If there’s a way in which the issue suffers, it is – inevitably, given the circumstances – in the art. The sequences that Jones managed to draw before throwing in the towel – most notably Batman and Darkseid’s confrontation – are among the best he’s done for the series, and Doug Mahnke (who, er, doesn’t get a cover credit) steps in with some good work in the closing pages (particularly the last one, which brilliantly evokes the classic DC “hero carries fallen comrade” pose). Elsewhere, though, it’s inconsistent, none of the fill-ins doing a particularly bad job, but none really jumping out, either. More pressing a concern, though, is Morrison’s pacing. For an issue that really does push the series into “epic” territory, there’s too much valuable panel space wasted on people standing around talking, leaving a lot of the “big” moments to be compressed into sections of a third of a page or smaller. Most notably, a double-page spread is wasted on a split between a pretty pointless image of the marauding hordes, and a similarly pointless conversation between the Super Young Team – while Superman’s return to Earth is squeezed into smaller panels, when it really should have been given a proper splash in the manner of, say, John Cassaday’s awesome “bullet” image from last year’s Giant Size Astonishing X-Men wind chill online .

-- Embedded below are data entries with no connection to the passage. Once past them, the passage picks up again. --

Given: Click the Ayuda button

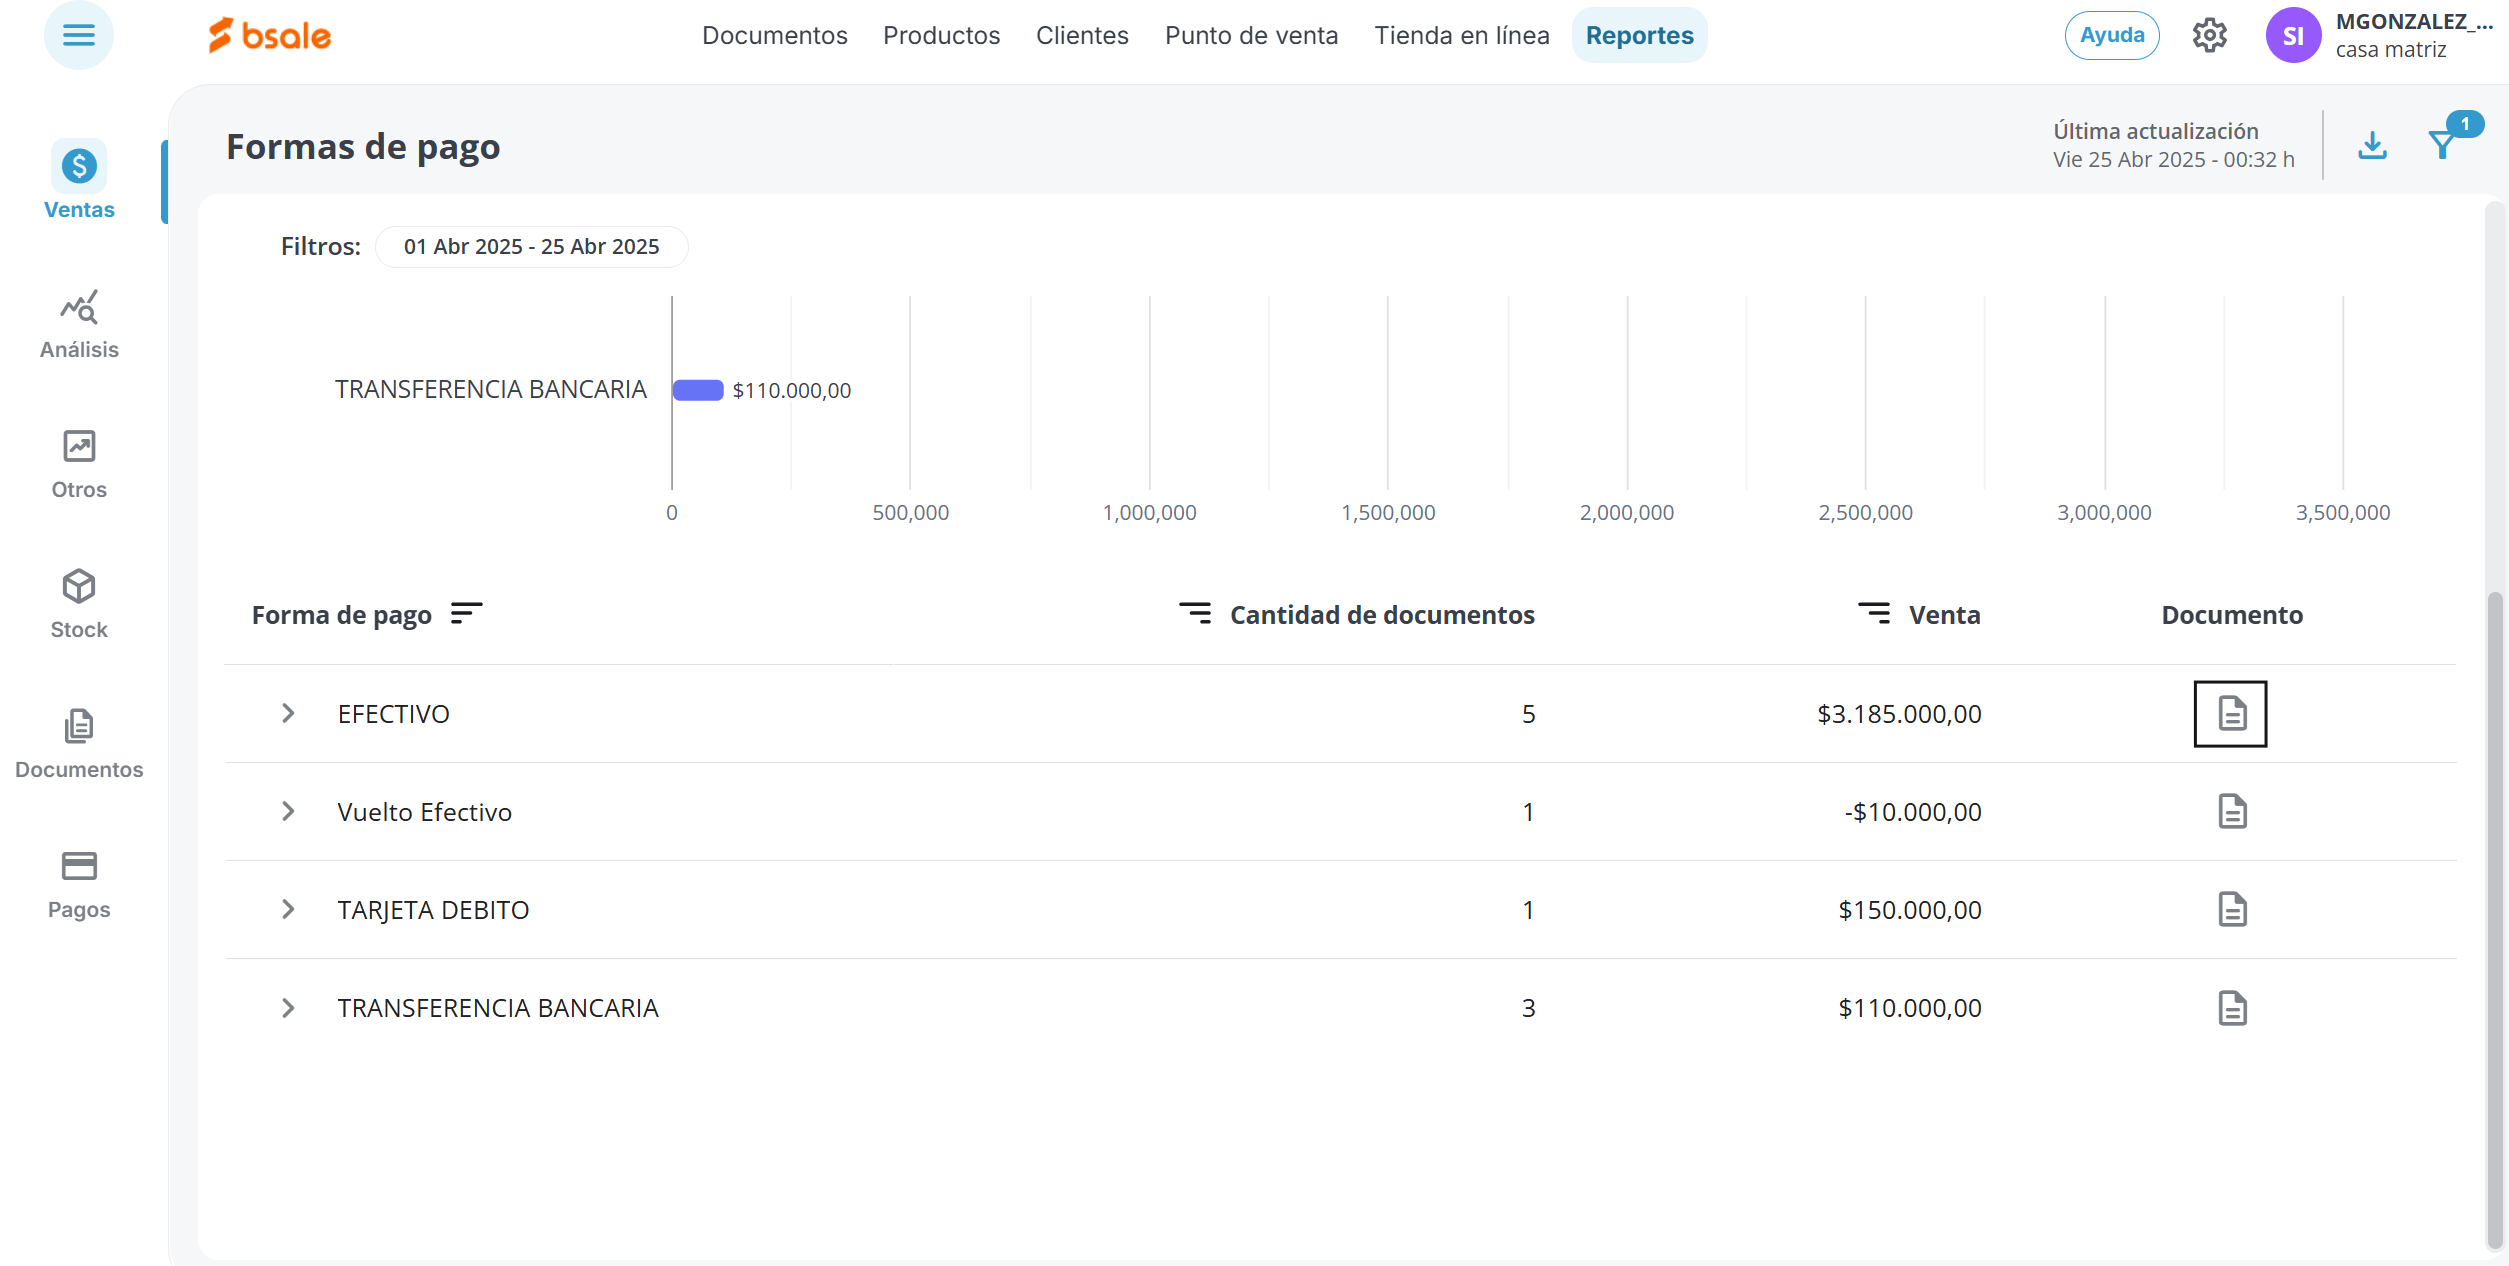Looking at the screenshot, I should (2111, 36).
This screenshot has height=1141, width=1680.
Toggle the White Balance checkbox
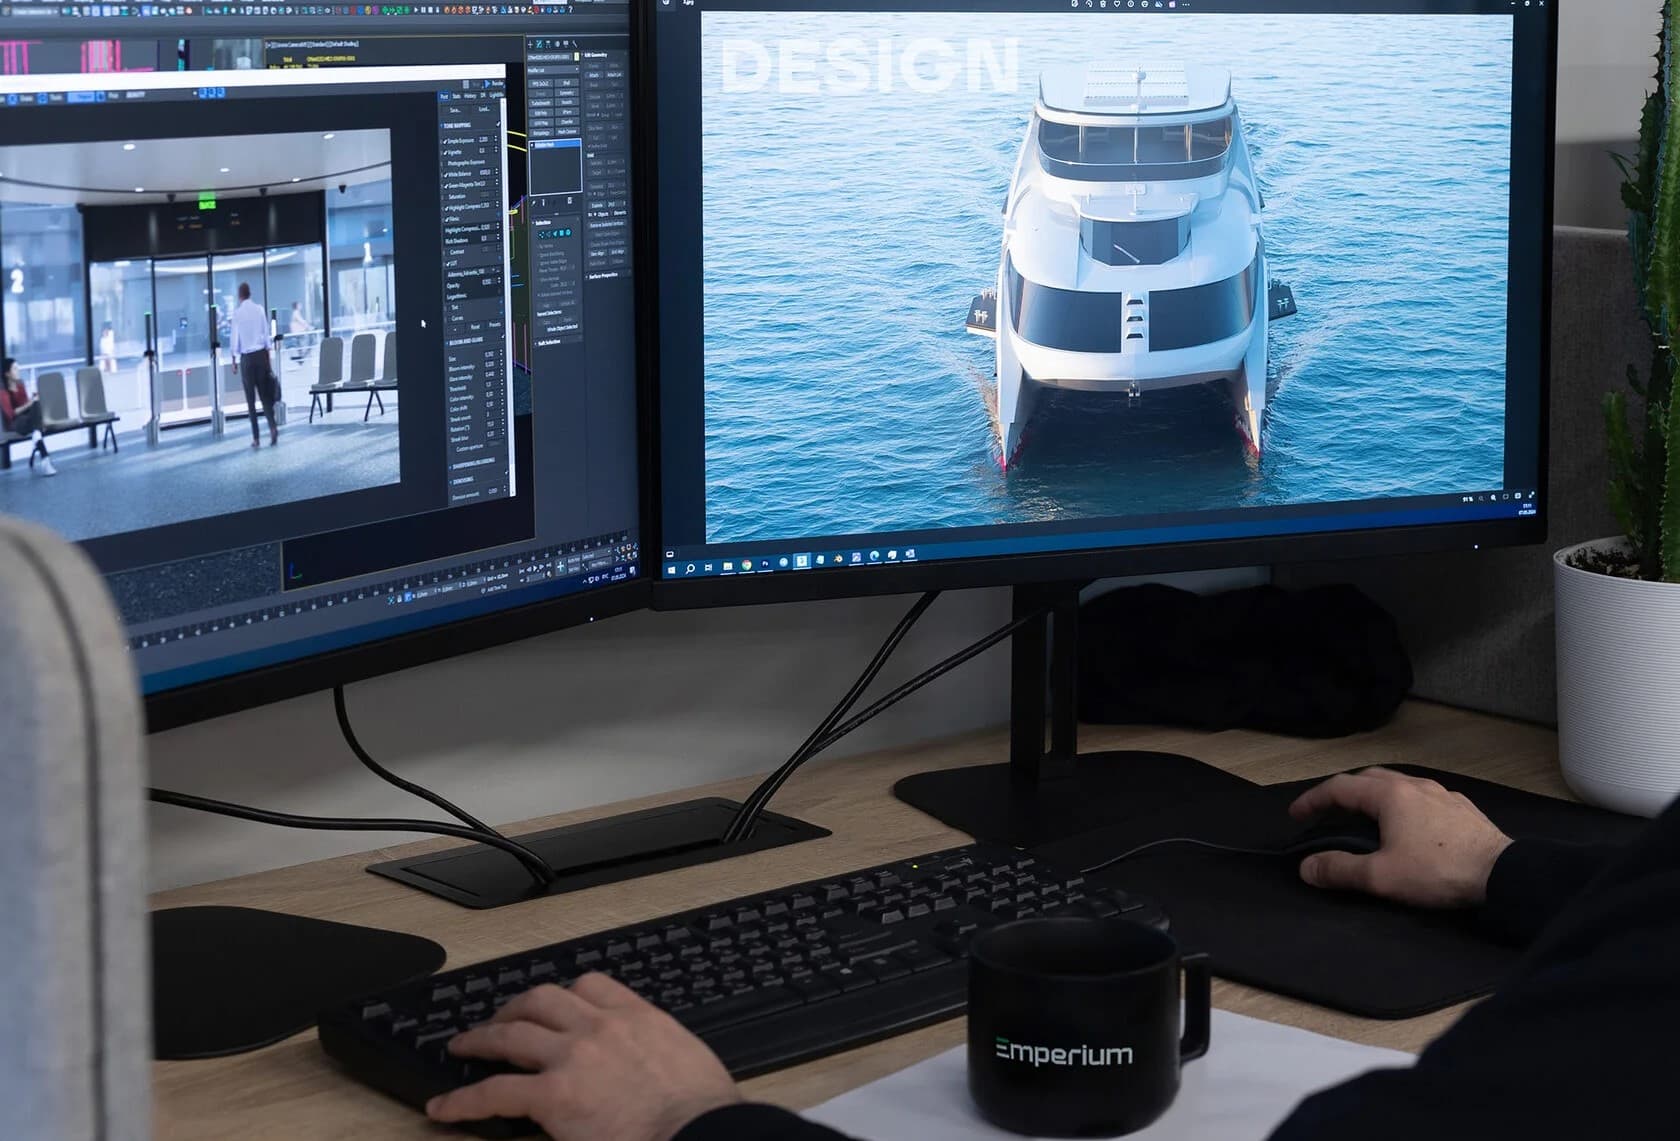tap(446, 174)
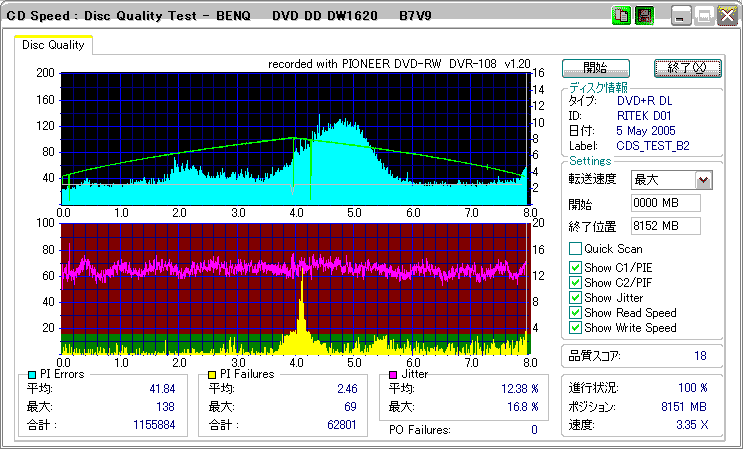
Task: Uncheck Show Read Speed
Action: click(x=575, y=313)
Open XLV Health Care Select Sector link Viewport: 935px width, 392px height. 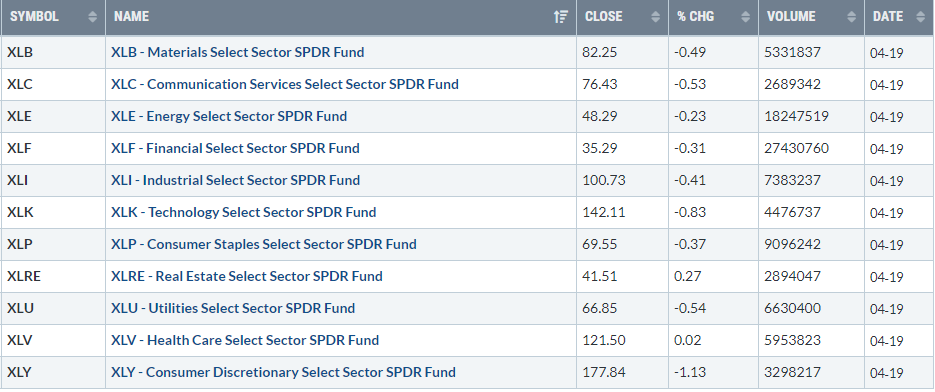coord(245,340)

Let’s not kid ourselves that this has been a successful “tentpole” event story. The ideas and themes have clearly been far more important to Morrison than the actual storytelling, which has been disjointed, at times highly confusing, and spread among far too many subplots and character groups to each be given justice by the series’ page count. But for brief, glorious moments, Final Crisis assassination of jesse james by the coward robert ford the free download

urban justice download free

#6 touches on genuine brilliance. And like “Batman RIP” before it, works of demented and flawed genius are still, in my book, far more worthy of attention and discussion than the countless “safe”, pedestrian stories that many fans will doubtless hold up as more traditionally satisfying.